Track E: Operations & Deployment
Priority: LOW — Begins Sprint 5
Agent: devops-engineer, cloud-architect
Sprint Range: S5-S6
Status Summary
Progress: 100% (20/20 tasks)
| Section | Title | Status | Tasks |
|---|---|---|---|
| E.1 | CI/CD Pipeline | Complete | 4/4 |
| E.2 | Infrastructure (GKE/Cloud Run) | Complete | 5/5 |
| E.3 | Monitoring & Observability | Complete | 4/4 |
| E.4 | Backup & Disaster Recovery | Complete | 3/3 |
| E.5 | DR Validation & Automation | Complete | 4/4 |
E.1: CI/CD Pipeline
Sprint: S5 | Priority: P1 | Depends On: C.1 Goal: Automated build, test, and deploy pipeline
- E.1.1: Set up GitHub Actions CI pipeline (evidence: docs/operations/cicd-pipeline.md §E.1.1)

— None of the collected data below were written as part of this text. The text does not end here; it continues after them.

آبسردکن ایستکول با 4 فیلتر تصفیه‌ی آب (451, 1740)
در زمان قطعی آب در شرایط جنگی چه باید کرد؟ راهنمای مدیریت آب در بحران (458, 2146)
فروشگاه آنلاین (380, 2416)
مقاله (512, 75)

- Triggers: Push to main, PR opened/updated, manual dispatch
- Steps: Lint → type check → unit tests → integration tests → build
- Matrix: Node 20 LTS, PostgreSQL 15
- E.1.2: Configure automated deployment pipeline (evidence: docs/operations/cicd-pipeline.md §E.1.2)
- Staging: Auto-deploy on merge to main
- Production: Manual approval gate, deploy on tag
- Rollback: One-click rollback to previous version
- E.1.3: Set up container image build and registry (evidence: docs/operations/cicd-pipeline.md §E.1.3)
- Registry: Google Artifact Registry
- Images: Backend API, frontend static, database migration runner
- Tagging: Semantic versioning + commit SHA
- E.1.4: Implement database migration CI step (evidence: docs/operations/cicd-pipeline.md §E.1.4)
- Pre-deploy: Run Prisma migrations in CI before app deploy
- Validation: Schema diff check, backward compatibility verification
- Rollback: Migration rollback script for each migration
E.2: Infrastructure (GKE/Cloud Run)
Sprint: S5-S6 | Priority: P1 | Depends On: E.1 Goal: Production-ready GCP infrastructure with multi-environment setup
- E.2.1: Configure Terraform for GCP infrastructure (evidence: docs/operations/gcp-infrastructure.md §Terraform)
- Resources: Cloud Run (API), Cloud SQL (PostgreSQL), Memorystore (Redis), Cloud CDN
- Environments: dev, staging, production with shared VPC
- State: Terraform state in GCS bucket with locking
- E.2.2: Set up Cloud Run services for API and frontend (evidence: docs/operations/gcp-infrastructure.md §Cloud-Run)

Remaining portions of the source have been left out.